ESPECTáCULOS › SUSU PECORARO REGRESA AL CINE EN “ROMA”, LA ULTIMA DE ARISTARAIN

“En esa época se confiaba en la historia”

Susú Pecoraro encarna en Roma a la mujer del mismo nombre, a la sazón la madre del director. La actriz relata lo que le evocó este papel, su propia infancia, que transcurrió en un hogar de clase media en el que “se leía mucho, se estaba en contacto con la cultura, se creía en el progreso”.

 Por Mariano Blejman

Alguien escribió alguna vez que las casualidades son aquellas causalidades que no se terminan de explicar nunca. Aunque en este caso, las casualidades son comprensibles: Susú Pecoraro (Camila, Sur, Los amores de Kafka, entre otras) interpreta un papel demasiado parecido a su madre, dice ella. No es tan casual: al fin y al cabo Adolfo Aristarain hizo Roma para hablar de su propia historia y también de una generación que mucho tenía que ver con la de los padres de Susú. Tal vez sin saberlo, Aristarain le pidió a Susú que interprete el papel de Roma, que en la ficción es la madre de Joaquín Góñez. Se trata de un escritor solitario, interpretado por José Sacristán de grande y Juan Diego Botto de joven, que trabajan sobre su autobiografía con la ayuda de un joven periodista. Aristarain le pidió a Susú que hiciera, básicamente, de su mamá. A esa conclusión se llega cuando se habla con la actriz, que no hacía cine desde Historias clandestinas en La Habana de Diego Musiak, en 1996. Dos años después, se dio a la fuga: se fue a vivir a La Pedrera, en Uruguay. Hizo vida nueva. “Estaba harta de esta ciudad, donde hay que sostener apariencias”, cuenta. Pero los caminos se han juntado, en Roma, gracias a las causalidades que el cine suele proponer.
–La película muestra un país donde se leía mucho, se discutía, se sabía de jazz... ¿ese país desapareció?
–Cuando leí el libro de Aristarain me recordó muchísimo a mi infancia. Roma tiene que ver con esa generación anterior a la mía. Yo era chica, pero viví esa época. Y para nosotros era absolutamente natural que en nuestras casas se leyera mucho, se escuchara jazz. Veo que se perdió tanto el contacto con la cultura. El personaje de Roma parece especialmente culto y, en verdad, era una mujer de clase media, con un poco de sentido común. Las amigas de mi mamá son muy parecidas a Roma.

Consigna 1 = Según el texto presentado, ¿adónde se fue a vivir Susú Pecoraro dos años después de filmar su última película?

Registros proporcionados =
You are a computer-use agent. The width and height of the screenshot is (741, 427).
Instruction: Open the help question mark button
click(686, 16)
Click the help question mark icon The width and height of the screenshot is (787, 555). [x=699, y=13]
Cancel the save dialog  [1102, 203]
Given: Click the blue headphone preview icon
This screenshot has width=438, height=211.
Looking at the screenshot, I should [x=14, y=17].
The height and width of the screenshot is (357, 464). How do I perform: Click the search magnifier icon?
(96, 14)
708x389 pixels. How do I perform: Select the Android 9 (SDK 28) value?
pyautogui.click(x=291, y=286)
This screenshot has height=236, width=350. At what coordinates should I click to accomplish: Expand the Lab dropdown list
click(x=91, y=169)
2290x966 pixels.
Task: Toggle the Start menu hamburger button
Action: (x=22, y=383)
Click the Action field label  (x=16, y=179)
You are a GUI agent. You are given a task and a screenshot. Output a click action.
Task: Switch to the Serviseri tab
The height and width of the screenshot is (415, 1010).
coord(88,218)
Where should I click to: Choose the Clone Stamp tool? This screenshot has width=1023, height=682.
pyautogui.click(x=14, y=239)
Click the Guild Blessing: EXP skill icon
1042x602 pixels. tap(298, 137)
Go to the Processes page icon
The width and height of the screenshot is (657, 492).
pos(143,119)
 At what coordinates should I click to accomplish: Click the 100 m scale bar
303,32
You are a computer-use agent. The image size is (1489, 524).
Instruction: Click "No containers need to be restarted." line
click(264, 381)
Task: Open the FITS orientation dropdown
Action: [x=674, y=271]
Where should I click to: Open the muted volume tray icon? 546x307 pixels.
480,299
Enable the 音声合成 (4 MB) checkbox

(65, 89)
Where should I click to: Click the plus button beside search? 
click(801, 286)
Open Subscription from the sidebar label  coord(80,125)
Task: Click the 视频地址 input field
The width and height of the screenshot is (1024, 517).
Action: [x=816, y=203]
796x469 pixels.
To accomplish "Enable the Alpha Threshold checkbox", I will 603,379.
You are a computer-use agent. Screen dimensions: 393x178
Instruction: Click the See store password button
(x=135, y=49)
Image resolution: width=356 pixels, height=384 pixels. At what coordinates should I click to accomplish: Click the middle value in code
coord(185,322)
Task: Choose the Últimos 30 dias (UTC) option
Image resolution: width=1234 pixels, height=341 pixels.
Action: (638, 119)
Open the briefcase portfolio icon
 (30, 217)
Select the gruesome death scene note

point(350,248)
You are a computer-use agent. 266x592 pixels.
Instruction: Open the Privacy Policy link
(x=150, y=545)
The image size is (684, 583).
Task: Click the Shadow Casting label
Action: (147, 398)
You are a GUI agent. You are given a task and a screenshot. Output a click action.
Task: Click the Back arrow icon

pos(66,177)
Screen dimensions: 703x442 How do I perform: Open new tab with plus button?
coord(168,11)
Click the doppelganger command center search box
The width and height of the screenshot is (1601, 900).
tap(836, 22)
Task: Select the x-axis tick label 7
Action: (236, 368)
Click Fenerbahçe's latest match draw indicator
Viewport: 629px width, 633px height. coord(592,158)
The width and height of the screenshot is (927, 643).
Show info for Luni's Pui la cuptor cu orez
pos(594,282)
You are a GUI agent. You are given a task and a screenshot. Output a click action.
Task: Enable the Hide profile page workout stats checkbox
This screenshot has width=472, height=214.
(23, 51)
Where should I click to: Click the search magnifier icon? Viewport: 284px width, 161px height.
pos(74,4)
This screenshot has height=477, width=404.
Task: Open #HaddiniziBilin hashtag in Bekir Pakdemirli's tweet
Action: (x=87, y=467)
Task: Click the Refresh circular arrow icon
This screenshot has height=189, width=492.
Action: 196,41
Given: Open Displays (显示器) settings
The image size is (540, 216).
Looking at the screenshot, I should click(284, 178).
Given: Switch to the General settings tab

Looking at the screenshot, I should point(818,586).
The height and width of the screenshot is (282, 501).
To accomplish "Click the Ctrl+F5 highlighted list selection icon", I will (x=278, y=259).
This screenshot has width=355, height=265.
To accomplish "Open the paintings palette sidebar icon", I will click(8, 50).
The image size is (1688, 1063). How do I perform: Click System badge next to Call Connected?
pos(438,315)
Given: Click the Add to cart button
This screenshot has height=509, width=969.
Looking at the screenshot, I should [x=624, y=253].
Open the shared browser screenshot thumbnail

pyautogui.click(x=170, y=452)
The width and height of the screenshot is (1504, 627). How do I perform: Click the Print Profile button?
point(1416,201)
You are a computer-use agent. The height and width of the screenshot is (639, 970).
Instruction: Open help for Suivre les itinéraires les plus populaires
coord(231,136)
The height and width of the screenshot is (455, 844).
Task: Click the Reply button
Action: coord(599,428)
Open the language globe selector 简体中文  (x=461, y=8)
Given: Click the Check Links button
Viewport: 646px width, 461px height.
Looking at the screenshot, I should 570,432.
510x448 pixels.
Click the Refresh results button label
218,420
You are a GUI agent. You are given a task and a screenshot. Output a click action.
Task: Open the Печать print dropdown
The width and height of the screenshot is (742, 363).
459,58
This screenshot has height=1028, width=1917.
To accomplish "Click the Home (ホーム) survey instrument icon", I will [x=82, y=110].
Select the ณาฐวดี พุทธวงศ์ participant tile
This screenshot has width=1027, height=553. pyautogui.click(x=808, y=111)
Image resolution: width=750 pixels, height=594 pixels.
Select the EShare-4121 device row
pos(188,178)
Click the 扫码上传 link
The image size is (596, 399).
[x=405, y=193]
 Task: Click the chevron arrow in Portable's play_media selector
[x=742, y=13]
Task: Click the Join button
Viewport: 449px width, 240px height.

Consigna 2 = Reescribe como tabla Markdown las líneas de los registros, desde la que contiene "Given: Click the Add to cart button" hasta la que contiene "Open the language", ambas incluidas. Usa las columnas «Número» y «Línea» y omite las líneas en blanco.

Respuesta 1 = Se fue a vivir a La Pedrera, en Uruguay.

Respuesta 2 =
| Número | Línea |
|---|---|
| 1 | Given: Click the Add to cart button |
| 2 | This screenshot has height=509, width=969. |
| 3 | Looking at the screenshot, I should [x=624, y=253]. |
| 4 | Open the shared browser screenshot thumbnail |
| 5 | pyautogui.click(x=170, y=452) |
| 6 | The width and height of the screenshot is (1504, 627). How do I perform: Click the Print Profile button? |
| 7 | point(1416,201) |
| 8 | You are a computer-use agent. The height and width of the screenshot is (639, 970). |
| 9 | Instruction: Open help for Suivre les itinéraires les plus populaires |
| 10 | coord(231,136) |
| 11 | The height and width of the screenshot is (455, 844). |
| 12 | Task: Click the Reply button |
| 13 | Action: coord(599,428) |
| 14 | Open the language globe selector 简体中文  (x=461, y=8) |